Several large-scale cancer genome sequencing projects, such as The Cancer Genome Atlas (TCGA)1 and the International Cancer Genome Consortium (ICGC), have uncovered a large volume of somatic mutations in human cancers. These data provide an unprecedented opportunity to identify somatic mutations that play a pathogenic role in cancer development and progression (e.g. “driver” mutations) that, as such, can be exploited with a therapeutic intent (e.g. druggable targets) (1⇓–3). However, the majority of these alterations detected in tumor genomes are “passenger” mutations, obscuring those mutations that are actionable in a background of errors, noise, and random alterations (4⇓⇓–7). The recent advances in structural genomic technologies, like x-ray and nuclear magnetic resonance, have helped investigators generate large-scale three-dimensional (3D) protein structure data. As of February 2015, more than 100,000 protein 3D structures (including ∼27,000 human 3D protein structures) have been curated in the Protein Data Bank (PDB) database (8). Protein 3D structure and biological function are closely related, especially in the case of protein–ligand binding-site residues, which are local regions that perform critical functions in cells such as binding with small molecules including drugs (9⇓⇓–12). Thus, development of new computational approaches that efficiently prioritize driver mutations according to their functional impact on protein 3D structures may provide an opportunity for the identification of molecules that can be the focus of targeted therapies.
Recently, several computational approaches have been developed for the prediction of putative cancer driver genes (13). These methods are classified into four main classes. The first class utilizes mutation frequency information and other genomic features (e.g. DNA replication time) to detect driver genes under the assumption that these genes have a higher mutation rate in comparison to the expected background mutation model, such as MutSigCV (14) and DrGap (15). The second class utilizes evolutionary conservation of amino acids to predict functional impact of nonsynonymous mutations, such as SIFT (16) and MutationAssessor (17). The third class of approaches examines the distribution of nonsynonymous mutations in specific protein regions or protein 3D structures to estimate their functional impacts, such as OncodriveCLUST (18), e-Driver (19), and mutation set enrichment analysis (MSEA) (20). MSEA was implemented by two methods, namely MSEA-clust and MSEA-domain, to predict cancer driver genes using mutation hotspot patterns in coding sequences or protein domain sequences (20). The application of MSEA to somatic mutations in seven cancer types in TCGA found a total of 82 putative cancer genes bearing significant mutation hotspots.
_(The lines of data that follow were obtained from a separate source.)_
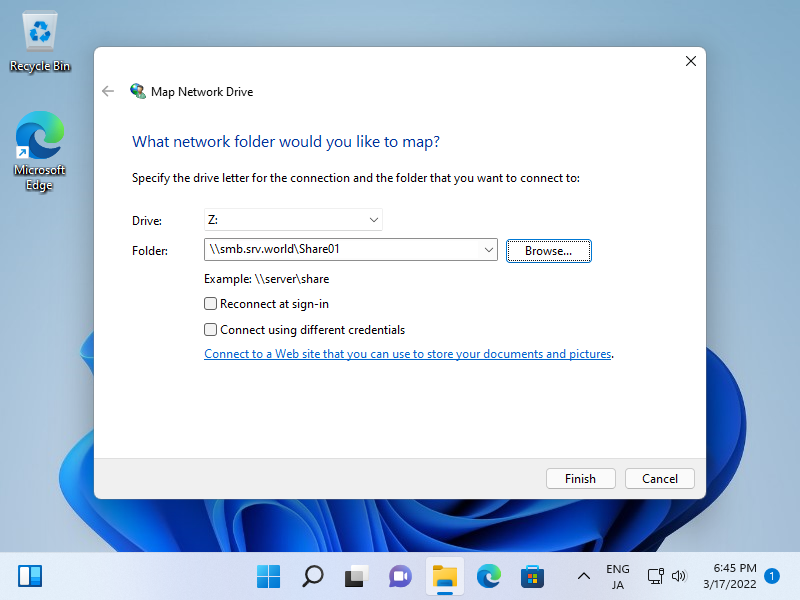Click into the Folder path text field
Viewport: 800px width, 600px height.
pyautogui.click(x=340, y=250)
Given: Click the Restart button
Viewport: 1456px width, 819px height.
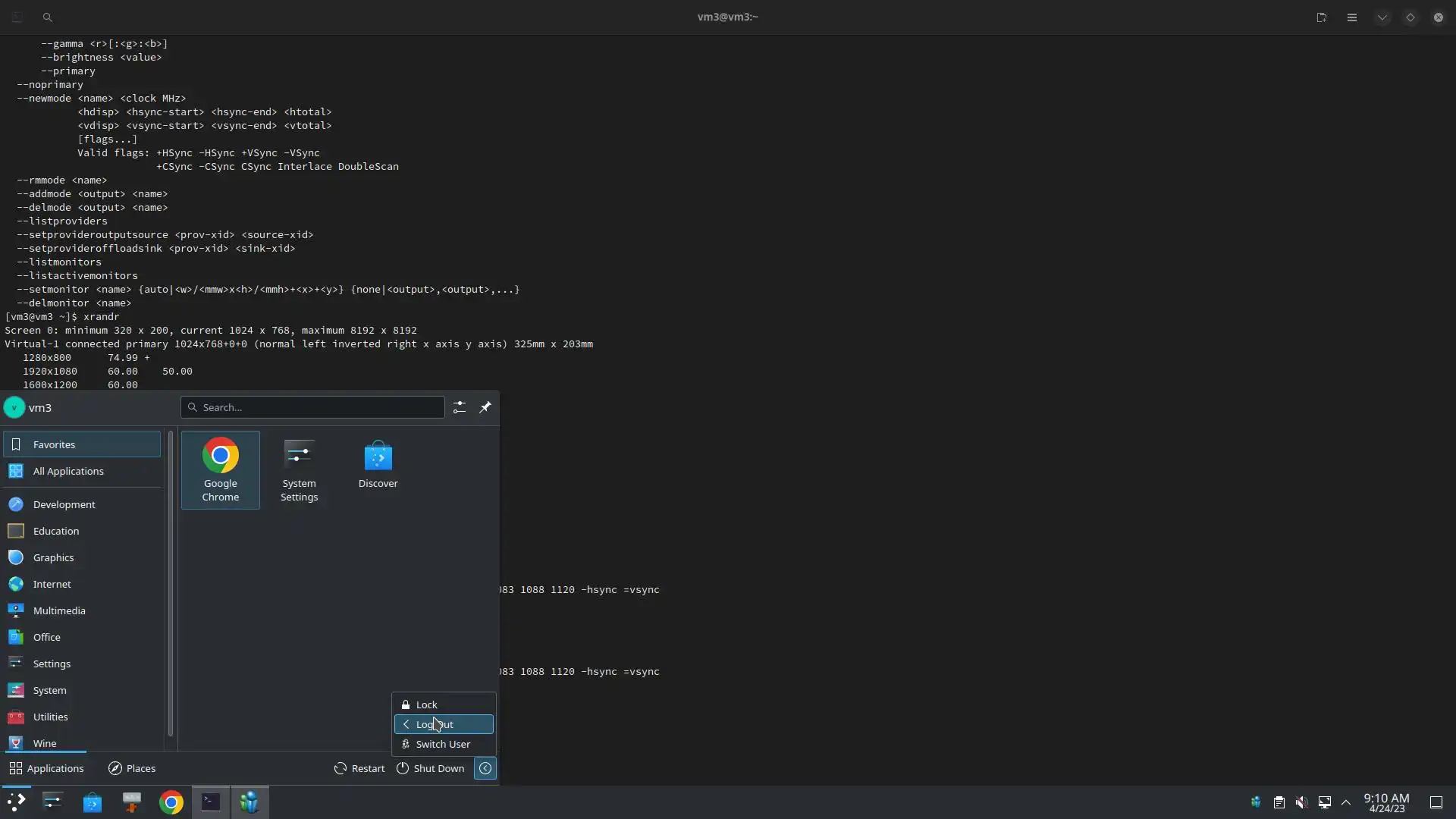Looking at the screenshot, I should click(359, 768).
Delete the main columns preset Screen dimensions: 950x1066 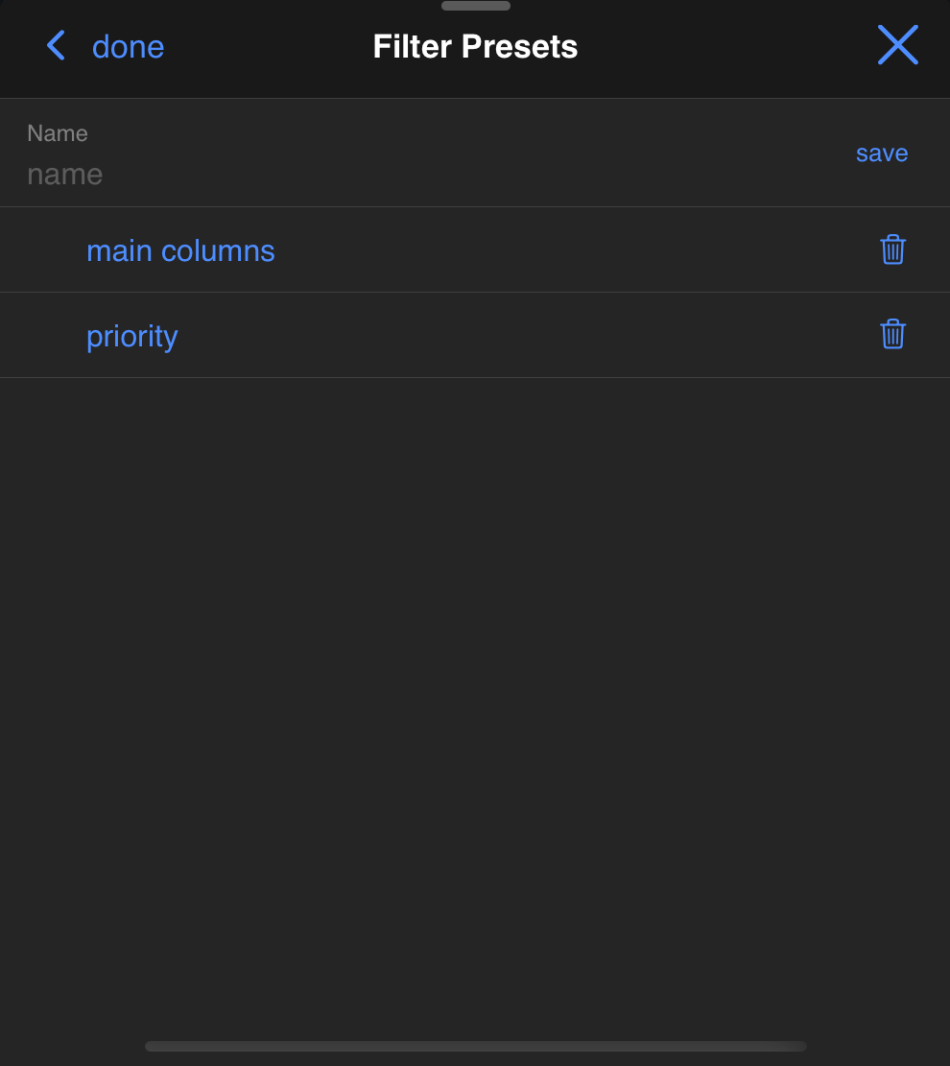pyautogui.click(x=892, y=250)
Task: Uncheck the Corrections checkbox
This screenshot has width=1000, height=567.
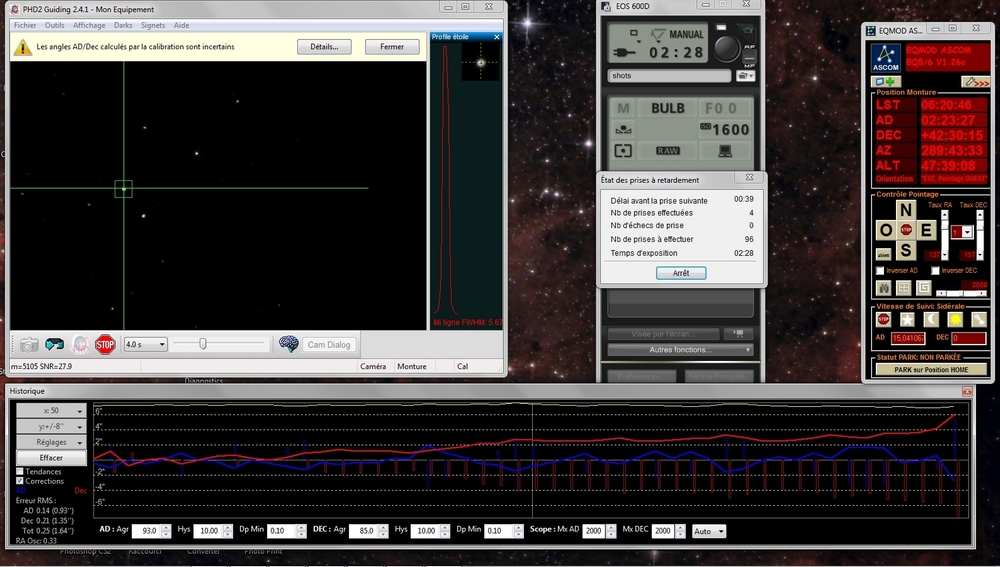Action: tap(21, 481)
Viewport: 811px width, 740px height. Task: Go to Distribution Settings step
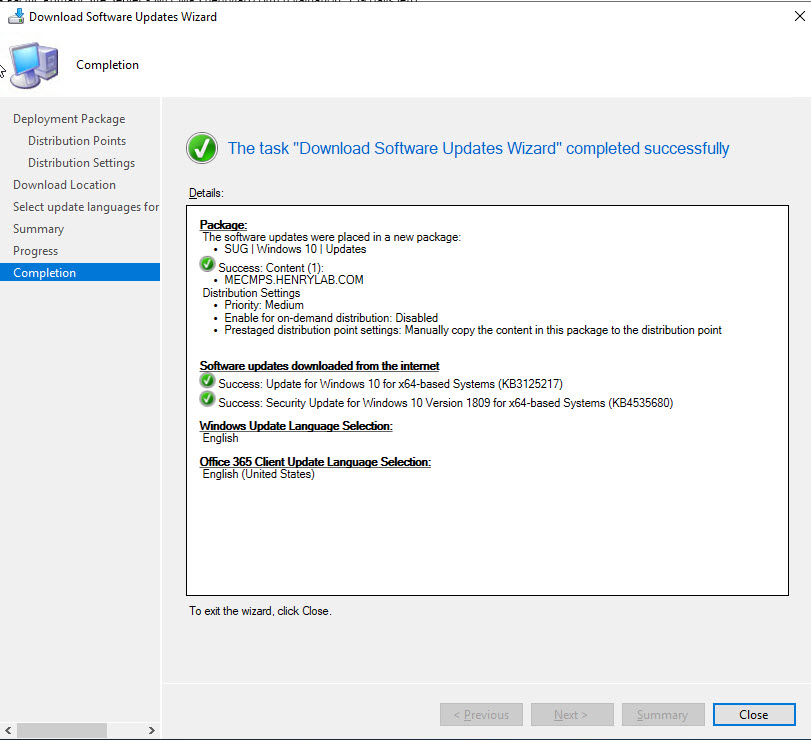pos(81,163)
The last class is based on the network perturbation hypothesis in cancer, that is, genetic aberrations may cause network architectural changes by affecting or removing a node or its connection within the network, or changing the biochemical properties of a node or protein (21). Representative methods include VarWalker (22) and HotNet2 (23). Although many methods and tools have been developed, so far, how to efficiently integrate somatic mutation data with structural genomics information to identify potentially druggable cancer driver gene products or actionable mutations for precision medicine remains a monumental challenge (24).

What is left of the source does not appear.